The Texas Medical Center (TMC) in Houston is the largest medical complex in the world — 60+ institutions, 106,000 employees, and 10 million patient encounters annually. While TMC institutions do not currently conduct cannabis-specific clinical research at scale, the infrastructure represents enormous potential for future cannabis medicine research as federal restrictions continue to ease.

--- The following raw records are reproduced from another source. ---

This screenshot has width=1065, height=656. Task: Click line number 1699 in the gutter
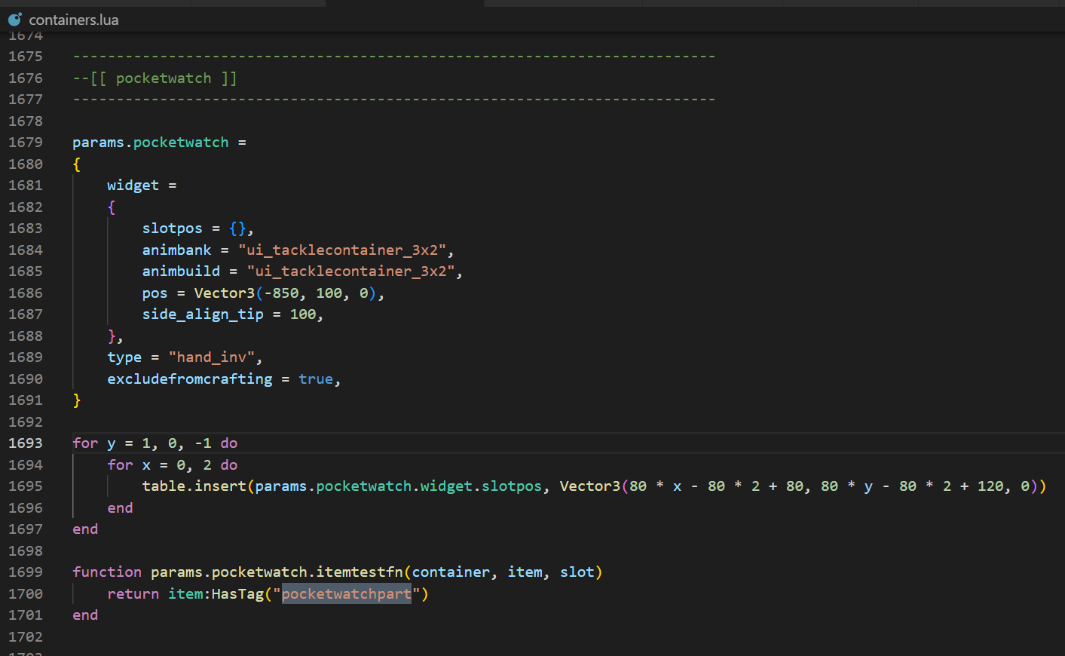coord(25,572)
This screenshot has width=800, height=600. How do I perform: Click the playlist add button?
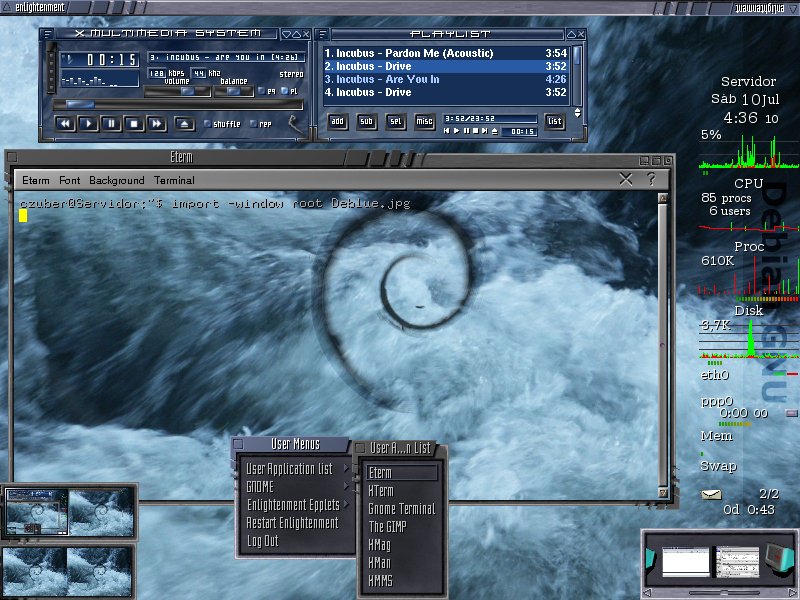[337, 121]

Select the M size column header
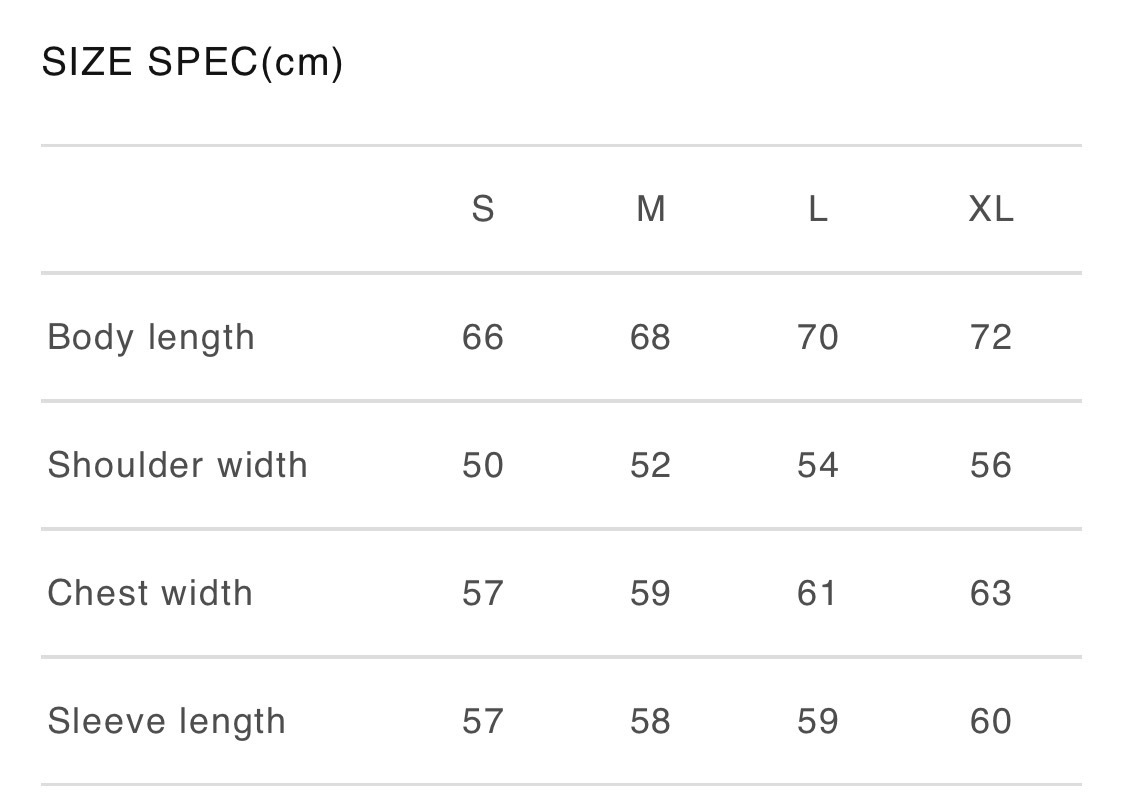tap(651, 210)
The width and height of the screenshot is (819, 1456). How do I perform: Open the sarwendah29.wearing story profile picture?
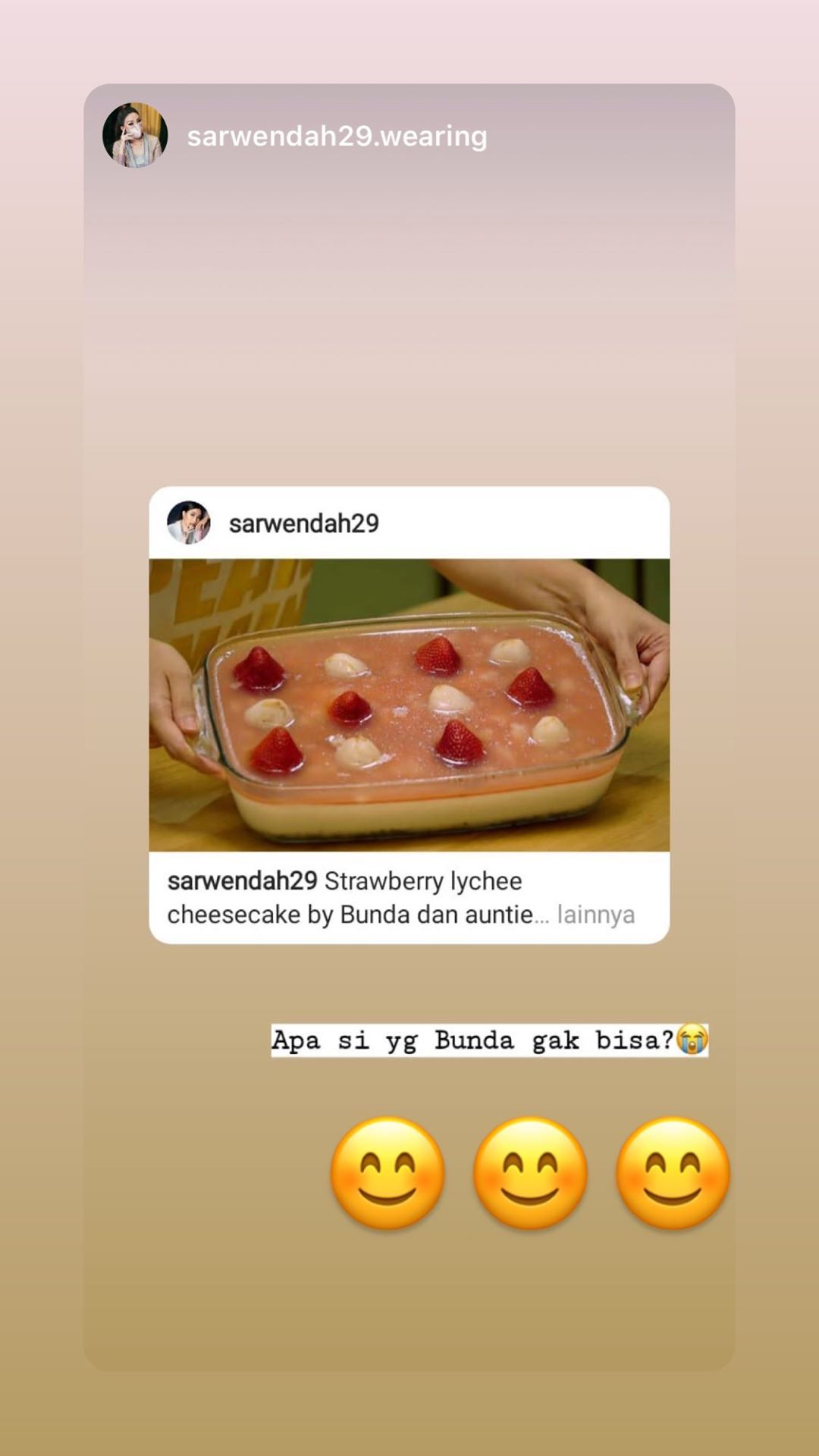(x=135, y=135)
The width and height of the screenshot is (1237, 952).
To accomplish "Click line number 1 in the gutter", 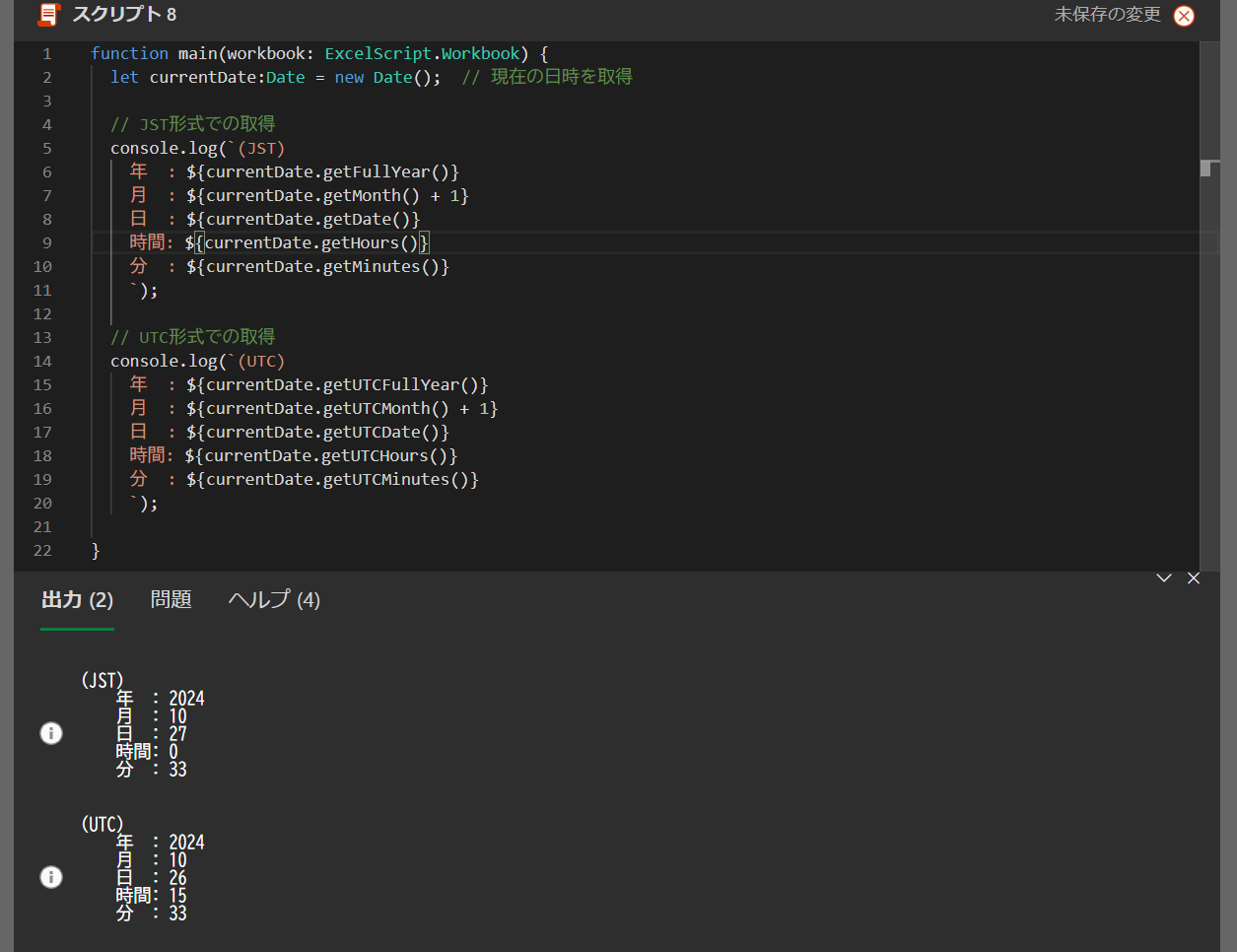I will click(46, 54).
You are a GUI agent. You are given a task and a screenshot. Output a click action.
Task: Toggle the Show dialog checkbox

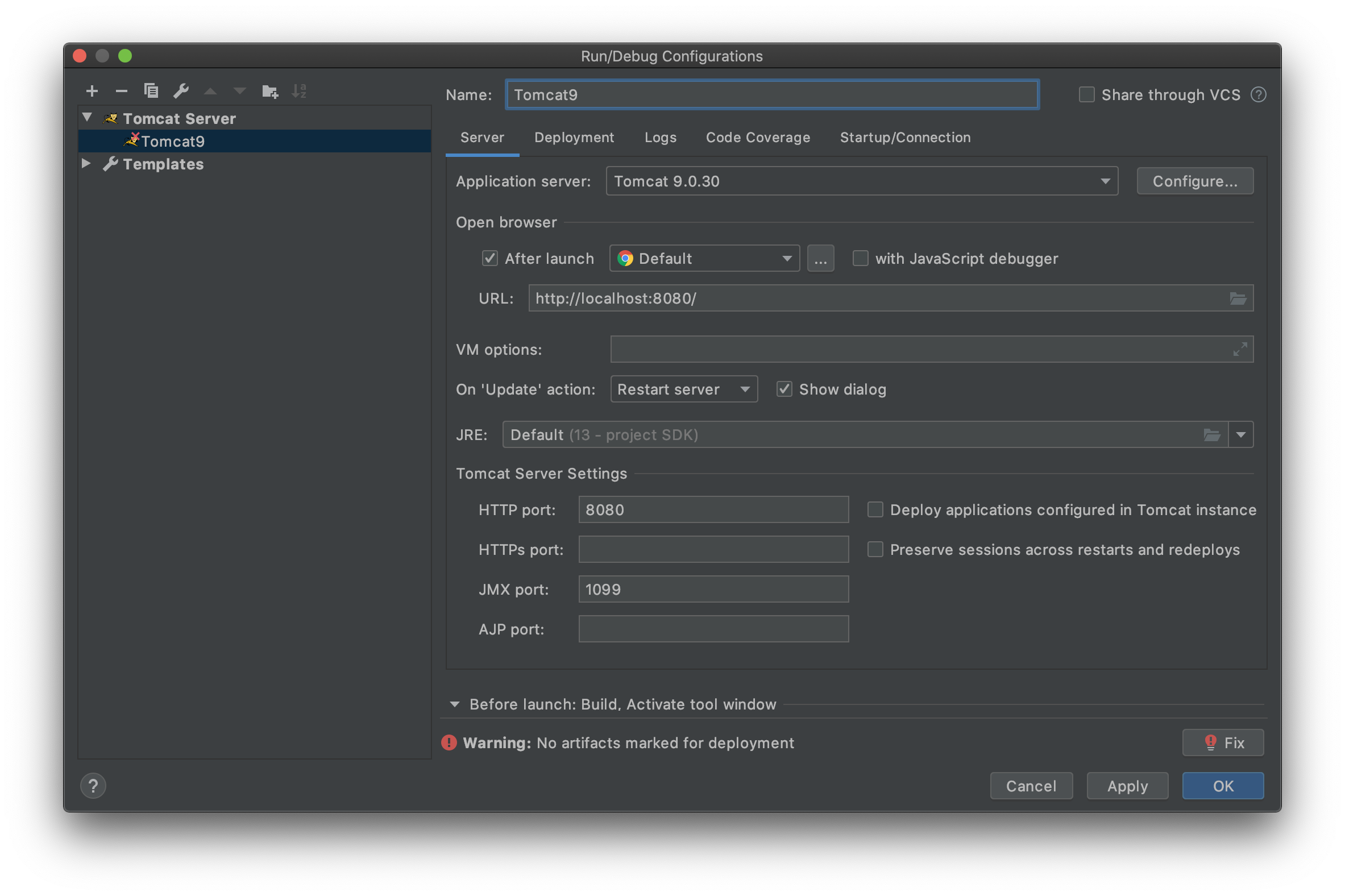pos(784,389)
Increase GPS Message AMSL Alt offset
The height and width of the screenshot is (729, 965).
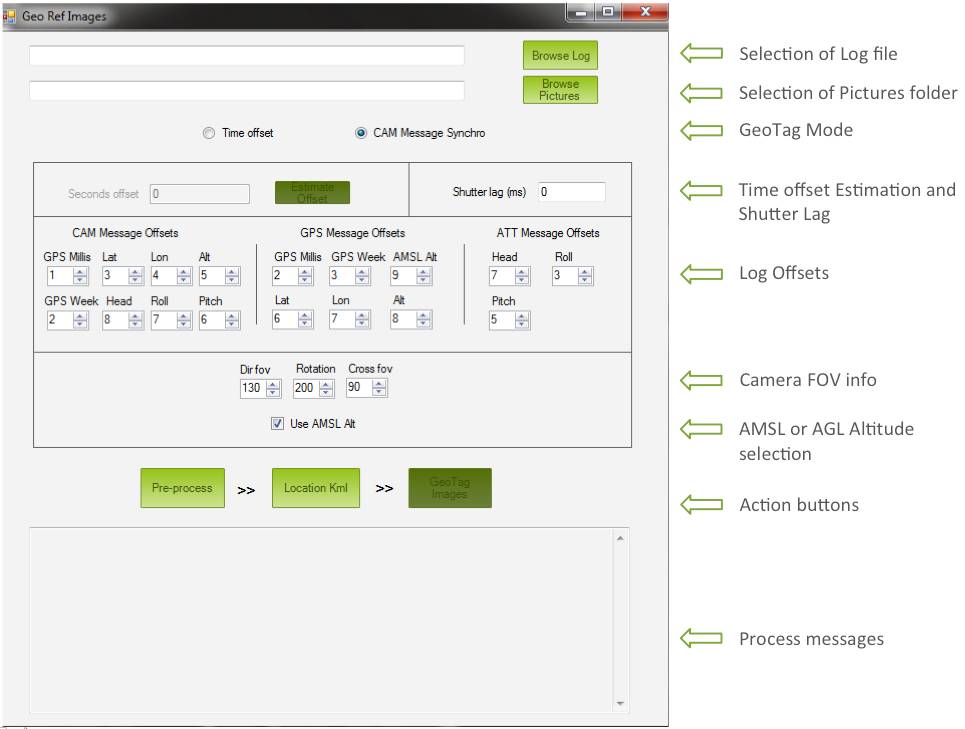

Baylor College of Medicine, MD Anderson Cancer Center, and the UTHealth Houston system all have the capacity to lead clinical trials on cannabinoid therapies if regulatory barriers are reduced. Houston’s medical research infrastructure could make it a national center for cannabis science — but that future depends on both federal rescheduling and state legislative action.

TCUP Access

Harris County’s 4.7 million residents access TCUP medical cannabis through the same limited system as the rest of Texas. goodblend, Texas Original, and Fluent (formerly Knox Medical) serve the Houston area through delivery and limited in-person access. As new dispensary licenses from the HB 46 expansion become operational, Houston — as the state’s largest metro — is expected to gain additional dispensary locations.

The Bottom Line

Houston demonstrates that meaningful cannabis reform does not require voter-approved decriminalization. The MMDP has functionally eliminated criminal records for low-level marijuana possession in the nation’s third-largest county, survived a DA transition, and saved tens of millions of dollars. It is a pragmatic, technocratic solution — very Houston. But it remains a prosecutorial policy, not a law, and it does nothing for the thousands of Houstonians in the energy sector who face career consequences for cannabis use regardless of criminal justice reform.